A titolo d’esempio, fra il 1° gennaio e il 26 febbraio 2016, solo il 7% delle persone ucraine richiedenti asilo ha ottenuto la protezione presso la Commissione territoriale del Nord Est (Gorizia, Verona, Padova). Nel caso italiano, il numero di persone ucraine in Italia è cresciuto enormemente nel corso degli anni Duemila, arrivando fino a 226.060 residenti nel 2015, di cui 178.667 donne (Istat 2015). Si tratta di una collettività decisamente femminilizzata e, come sappiamo, principalmente dedita al lavoro domestico e di cura. Avere delle amiche o parenti in Italia, a cui chiedere ospitalità e aiuto nel disbrigo delle pratiche, nei contatti con le autorità, è un’opportunità di certo importante per chi abbia intenzione di richiedere asilo. Sarebbe difatti interessante verificare se il network fra Italia e Ucraina, tradizionalmente utilizzato più che altro da donne dell’ovest, stia ultimamente espandendosi includendo donne e uomini dell’est del paese.
4. E gli uomini?
A differenza delle presenze ucraine di lungo corso e dai dati delle delle Nazioni Unite in merito al numero di sfollati interni e profughi ucraini, entrambi caratterizzati da un’elevata componente femminile, il gruppo dei richiedenti asilo ucraini in Italia è marcatamente bilanciato dal punto di vista di genere. Il 50% delle richiesta d’asilo sono, infatti, presentate da uomini. Probabilmente si tratta di giovani in fuga dall’arruolamento e dalla guerra, che cercano un’alternativa di vita appoggiandosi alle reti familiari transnazionali femminili. Anche questo è un fenomeno che potrebbe essere interessante osservare nei prossimi mesi.
5. Dall’Ucraina all’Italia, ma sono dei “veri” rifugiati?
Come già accennato, l’aumento delle richieste di protezione internazionale da parte di ucraini suscita interrogativi rispetto alla possibilità che si tratti di persone che “in realtà” sono in Italia per lavoro. Si ripropone così la dicotomia fra migranti economici e rifugiati/e che ha caratterizzato il dibattito recente, e il caso delle donne e degli uomini ucraini dimostra ancora una volta come sia difficile operare una distinzione netta fra l’uno e l’altro caso. Innanzitutto occorre considerare che il conflitto armato è di sicuro un elemento di preoccupazione, di rischio nonché di reale impoverimento economico, per tutta la popolazione ucraina, non solo per quella proveniente dall’area direttamente coinvolta nei combattimenti.
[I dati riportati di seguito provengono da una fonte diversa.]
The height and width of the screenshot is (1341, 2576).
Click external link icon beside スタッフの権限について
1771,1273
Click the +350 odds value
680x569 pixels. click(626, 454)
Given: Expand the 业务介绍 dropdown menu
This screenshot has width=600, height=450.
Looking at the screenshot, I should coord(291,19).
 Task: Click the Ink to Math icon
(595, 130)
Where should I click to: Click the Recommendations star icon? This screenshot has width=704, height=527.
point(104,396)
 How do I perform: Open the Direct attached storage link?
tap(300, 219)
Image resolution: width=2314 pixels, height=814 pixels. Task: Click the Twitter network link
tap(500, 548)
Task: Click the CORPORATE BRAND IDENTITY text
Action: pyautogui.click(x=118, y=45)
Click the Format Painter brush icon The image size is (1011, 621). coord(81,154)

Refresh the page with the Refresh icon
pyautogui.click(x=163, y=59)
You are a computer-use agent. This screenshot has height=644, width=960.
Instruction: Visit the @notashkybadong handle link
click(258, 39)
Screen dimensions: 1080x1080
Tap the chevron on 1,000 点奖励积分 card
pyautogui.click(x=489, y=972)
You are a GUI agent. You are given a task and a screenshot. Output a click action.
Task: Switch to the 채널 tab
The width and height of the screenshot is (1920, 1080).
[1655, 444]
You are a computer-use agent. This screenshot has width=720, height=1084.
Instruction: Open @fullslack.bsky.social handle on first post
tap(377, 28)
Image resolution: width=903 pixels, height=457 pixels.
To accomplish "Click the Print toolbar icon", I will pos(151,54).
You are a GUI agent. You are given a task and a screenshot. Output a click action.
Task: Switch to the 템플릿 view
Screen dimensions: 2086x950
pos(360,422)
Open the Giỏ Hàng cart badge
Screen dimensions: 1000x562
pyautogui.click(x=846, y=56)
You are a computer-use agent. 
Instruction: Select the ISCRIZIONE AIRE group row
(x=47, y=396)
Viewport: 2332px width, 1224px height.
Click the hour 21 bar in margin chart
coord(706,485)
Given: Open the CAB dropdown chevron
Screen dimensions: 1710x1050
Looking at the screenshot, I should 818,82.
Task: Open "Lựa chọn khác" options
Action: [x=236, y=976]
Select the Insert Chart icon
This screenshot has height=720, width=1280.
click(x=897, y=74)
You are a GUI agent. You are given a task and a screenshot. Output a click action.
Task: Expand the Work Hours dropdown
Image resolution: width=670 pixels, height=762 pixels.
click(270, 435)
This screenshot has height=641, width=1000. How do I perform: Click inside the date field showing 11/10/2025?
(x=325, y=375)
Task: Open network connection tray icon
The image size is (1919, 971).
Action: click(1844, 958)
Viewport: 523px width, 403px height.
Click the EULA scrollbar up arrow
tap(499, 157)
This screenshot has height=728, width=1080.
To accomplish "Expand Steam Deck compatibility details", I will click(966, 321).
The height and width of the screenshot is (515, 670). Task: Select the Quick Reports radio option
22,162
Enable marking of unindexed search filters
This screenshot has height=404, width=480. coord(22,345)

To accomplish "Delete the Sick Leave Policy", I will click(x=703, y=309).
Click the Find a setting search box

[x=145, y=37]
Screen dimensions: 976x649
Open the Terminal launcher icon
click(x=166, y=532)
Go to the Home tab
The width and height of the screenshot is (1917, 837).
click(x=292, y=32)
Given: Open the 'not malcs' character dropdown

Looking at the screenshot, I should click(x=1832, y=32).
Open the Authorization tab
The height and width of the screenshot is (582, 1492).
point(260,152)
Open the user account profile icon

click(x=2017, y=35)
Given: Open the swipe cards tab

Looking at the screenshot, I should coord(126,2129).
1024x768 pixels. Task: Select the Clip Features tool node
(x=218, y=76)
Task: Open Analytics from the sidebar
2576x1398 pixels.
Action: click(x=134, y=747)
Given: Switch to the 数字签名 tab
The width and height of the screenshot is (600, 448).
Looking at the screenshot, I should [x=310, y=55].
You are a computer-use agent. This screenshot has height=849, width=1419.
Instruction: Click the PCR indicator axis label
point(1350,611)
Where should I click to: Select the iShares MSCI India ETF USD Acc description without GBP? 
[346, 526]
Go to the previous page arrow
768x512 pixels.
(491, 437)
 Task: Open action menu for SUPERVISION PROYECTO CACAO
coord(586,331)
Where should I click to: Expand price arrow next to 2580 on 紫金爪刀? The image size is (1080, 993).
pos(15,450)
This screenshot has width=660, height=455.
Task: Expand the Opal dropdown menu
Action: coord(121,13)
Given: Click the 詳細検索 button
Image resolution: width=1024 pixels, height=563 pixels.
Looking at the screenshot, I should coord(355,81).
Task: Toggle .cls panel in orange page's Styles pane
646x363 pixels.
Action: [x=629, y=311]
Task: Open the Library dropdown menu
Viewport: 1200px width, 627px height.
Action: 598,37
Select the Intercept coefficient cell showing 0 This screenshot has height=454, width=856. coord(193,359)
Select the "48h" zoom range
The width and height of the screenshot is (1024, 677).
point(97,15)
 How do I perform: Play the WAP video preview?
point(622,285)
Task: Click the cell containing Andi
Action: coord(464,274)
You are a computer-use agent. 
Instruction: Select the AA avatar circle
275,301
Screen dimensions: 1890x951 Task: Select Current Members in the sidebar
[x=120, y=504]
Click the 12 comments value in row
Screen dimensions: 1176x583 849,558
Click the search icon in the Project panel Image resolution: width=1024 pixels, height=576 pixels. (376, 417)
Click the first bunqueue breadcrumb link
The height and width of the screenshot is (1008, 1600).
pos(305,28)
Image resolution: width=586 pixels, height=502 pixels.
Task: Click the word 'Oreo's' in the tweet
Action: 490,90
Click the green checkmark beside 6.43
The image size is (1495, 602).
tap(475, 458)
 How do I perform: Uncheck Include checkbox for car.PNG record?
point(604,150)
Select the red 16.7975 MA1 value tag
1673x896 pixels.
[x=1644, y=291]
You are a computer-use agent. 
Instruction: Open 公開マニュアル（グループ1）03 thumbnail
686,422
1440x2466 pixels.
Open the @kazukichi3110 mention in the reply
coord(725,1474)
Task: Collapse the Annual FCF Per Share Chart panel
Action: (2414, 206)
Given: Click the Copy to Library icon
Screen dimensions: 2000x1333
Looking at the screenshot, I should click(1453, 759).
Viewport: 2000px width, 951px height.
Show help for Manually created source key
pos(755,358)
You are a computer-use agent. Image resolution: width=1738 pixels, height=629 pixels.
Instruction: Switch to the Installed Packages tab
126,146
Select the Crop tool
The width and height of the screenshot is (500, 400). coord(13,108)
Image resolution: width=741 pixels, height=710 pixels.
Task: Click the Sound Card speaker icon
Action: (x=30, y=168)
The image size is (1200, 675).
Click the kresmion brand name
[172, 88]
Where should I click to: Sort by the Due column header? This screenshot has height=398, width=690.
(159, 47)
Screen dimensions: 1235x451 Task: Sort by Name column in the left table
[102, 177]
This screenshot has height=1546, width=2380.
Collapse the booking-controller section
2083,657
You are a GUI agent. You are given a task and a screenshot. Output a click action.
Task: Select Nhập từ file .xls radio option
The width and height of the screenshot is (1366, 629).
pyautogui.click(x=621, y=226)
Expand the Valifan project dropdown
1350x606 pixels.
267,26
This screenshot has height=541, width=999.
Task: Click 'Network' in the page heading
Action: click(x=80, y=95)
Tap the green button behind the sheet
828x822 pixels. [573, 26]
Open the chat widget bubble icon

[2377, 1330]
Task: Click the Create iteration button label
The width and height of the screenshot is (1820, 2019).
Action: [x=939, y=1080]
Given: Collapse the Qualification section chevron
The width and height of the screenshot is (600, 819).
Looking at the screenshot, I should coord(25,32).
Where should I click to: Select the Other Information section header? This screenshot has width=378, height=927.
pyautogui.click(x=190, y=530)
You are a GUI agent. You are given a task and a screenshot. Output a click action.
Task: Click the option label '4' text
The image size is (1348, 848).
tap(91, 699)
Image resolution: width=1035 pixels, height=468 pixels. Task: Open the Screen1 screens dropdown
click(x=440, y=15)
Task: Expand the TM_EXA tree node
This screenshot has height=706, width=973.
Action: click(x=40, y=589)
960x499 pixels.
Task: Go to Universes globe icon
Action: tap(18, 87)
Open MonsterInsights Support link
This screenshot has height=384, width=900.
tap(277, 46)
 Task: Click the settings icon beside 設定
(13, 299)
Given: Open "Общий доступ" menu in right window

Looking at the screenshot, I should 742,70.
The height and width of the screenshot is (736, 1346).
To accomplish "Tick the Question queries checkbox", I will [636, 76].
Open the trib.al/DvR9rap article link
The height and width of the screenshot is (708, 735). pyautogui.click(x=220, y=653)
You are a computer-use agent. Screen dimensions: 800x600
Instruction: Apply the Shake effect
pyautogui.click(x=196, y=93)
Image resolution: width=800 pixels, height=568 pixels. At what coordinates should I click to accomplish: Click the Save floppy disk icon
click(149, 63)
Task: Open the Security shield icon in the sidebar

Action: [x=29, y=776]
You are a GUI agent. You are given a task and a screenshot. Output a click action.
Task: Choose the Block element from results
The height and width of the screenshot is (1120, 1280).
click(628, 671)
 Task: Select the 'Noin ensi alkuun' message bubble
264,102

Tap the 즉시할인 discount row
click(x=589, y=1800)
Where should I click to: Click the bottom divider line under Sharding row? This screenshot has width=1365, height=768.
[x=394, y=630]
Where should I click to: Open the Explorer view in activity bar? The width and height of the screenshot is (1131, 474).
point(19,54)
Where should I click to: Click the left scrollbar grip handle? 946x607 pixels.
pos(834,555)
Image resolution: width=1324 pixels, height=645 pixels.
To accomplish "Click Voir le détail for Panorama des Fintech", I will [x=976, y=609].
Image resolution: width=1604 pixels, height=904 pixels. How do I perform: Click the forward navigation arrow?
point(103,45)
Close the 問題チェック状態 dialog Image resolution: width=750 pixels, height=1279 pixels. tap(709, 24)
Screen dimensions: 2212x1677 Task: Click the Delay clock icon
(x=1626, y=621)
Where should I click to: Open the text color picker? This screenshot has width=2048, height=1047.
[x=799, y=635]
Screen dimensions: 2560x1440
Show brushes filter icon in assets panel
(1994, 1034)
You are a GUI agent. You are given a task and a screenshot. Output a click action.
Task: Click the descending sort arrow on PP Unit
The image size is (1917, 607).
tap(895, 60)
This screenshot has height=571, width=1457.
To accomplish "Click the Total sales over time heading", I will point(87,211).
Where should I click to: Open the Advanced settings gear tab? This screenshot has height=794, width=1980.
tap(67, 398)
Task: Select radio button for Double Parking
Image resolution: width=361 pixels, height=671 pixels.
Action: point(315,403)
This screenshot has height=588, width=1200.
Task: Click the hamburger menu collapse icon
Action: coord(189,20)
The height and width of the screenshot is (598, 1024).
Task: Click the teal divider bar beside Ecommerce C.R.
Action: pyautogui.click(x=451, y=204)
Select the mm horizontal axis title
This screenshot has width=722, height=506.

Non deve quindi stupire un aumento nel numero di persone ucraine, direttamente o indirettamente coinvolte nel conflitto, che presentano una richiesta di protezione internazionale all’indomani del loro arrivo in Italia. Nulla esclude che a queste si aggiungano persone presenti in Italia già da tempo, anche come badanti irregolari, che intraprendono questa strada viste le crescenti difficoltà nell’ottenere permessi di soggiorno per lavoro, in particolare alla luce dell’ultimo Decreto flussi.
In conclusione, l’intensificarsi delle richieste di protezione internazionale da parte di persone ucraine apre più interrogativi che altro. È importante continuare a monitorare la situazione nonché proporre indagini, anche di tipo qualitativo, per comprendere come stia cambiando la diaspora ucraina dal 2014, e come il conflitto nell’Ucraina orientale abbia un impatto sui progetti migratori di coloro direttamente o indirettamente coinvolti.